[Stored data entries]
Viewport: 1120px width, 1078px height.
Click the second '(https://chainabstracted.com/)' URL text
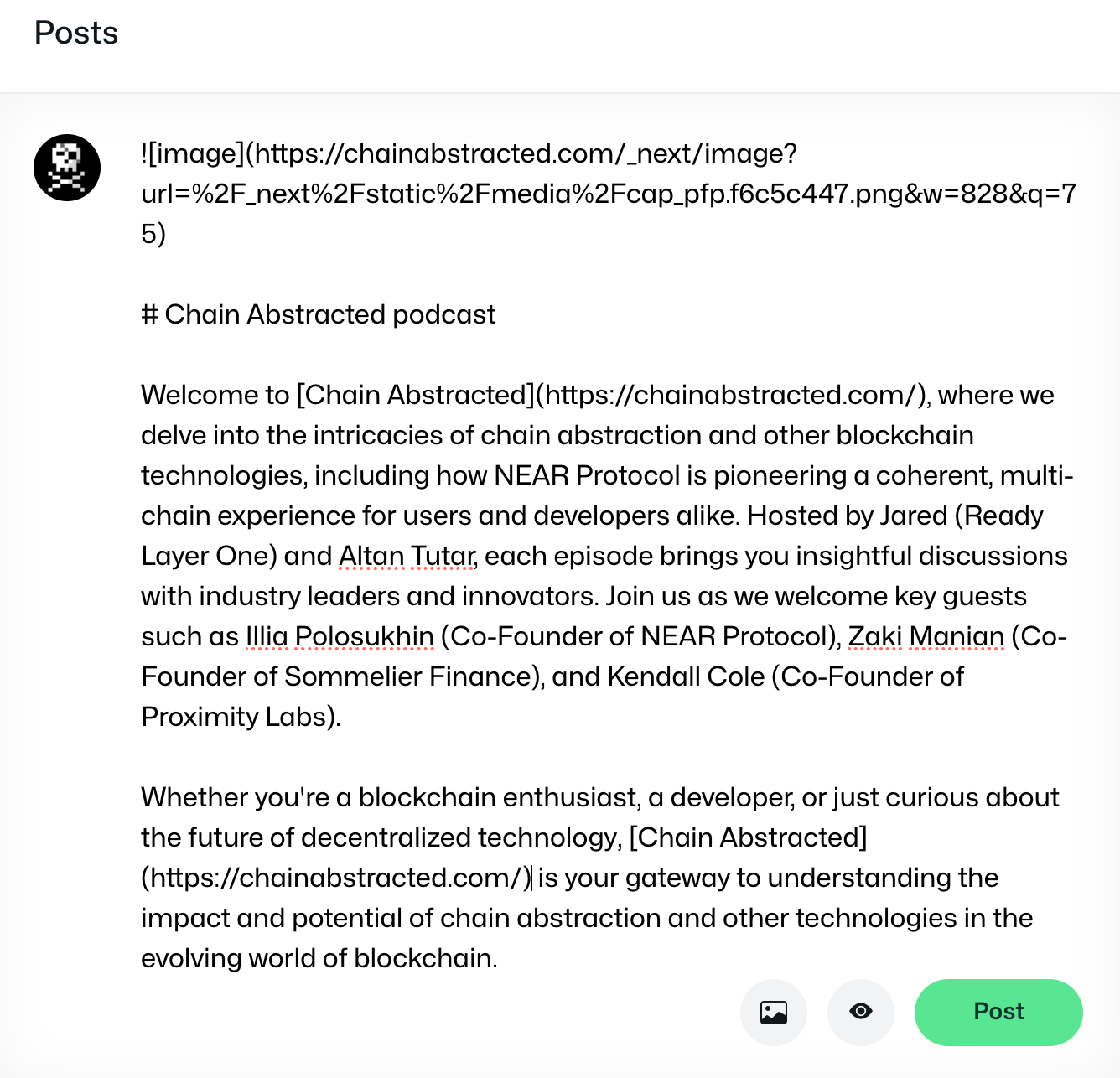tap(336, 878)
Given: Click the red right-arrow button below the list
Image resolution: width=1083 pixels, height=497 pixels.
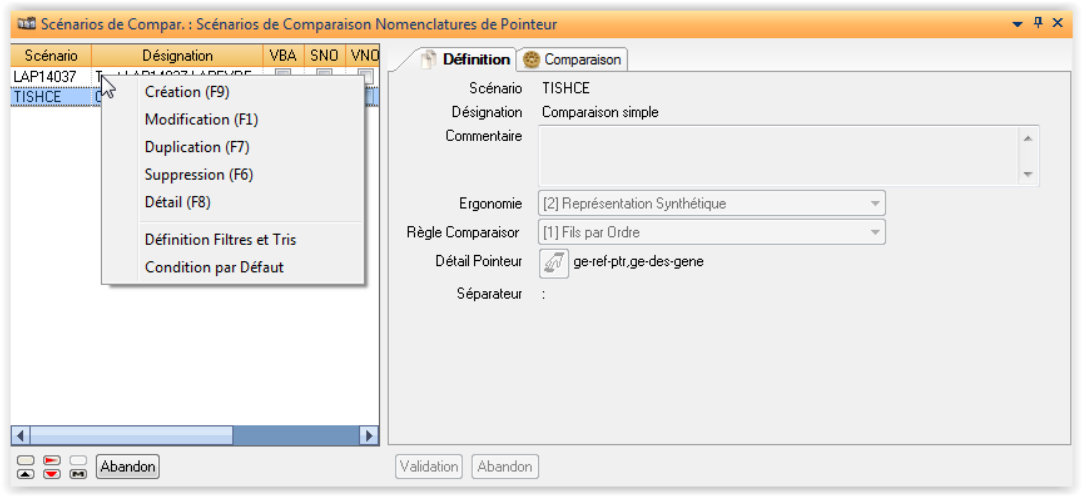Looking at the screenshot, I should (x=51, y=461).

Task to complete
Write out the data once more exactly, omitting the pictures.

Your solution
Viewport: 1120px width, 1078px height.
Click the second '(https://chainabstracted.com/)' URL text
tap(336, 878)
Given: Click the red right-arrow button below the list
Image resolution: width=1083 pixels, height=497 pixels.
Looking at the screenshot, I should (x=51, y=461).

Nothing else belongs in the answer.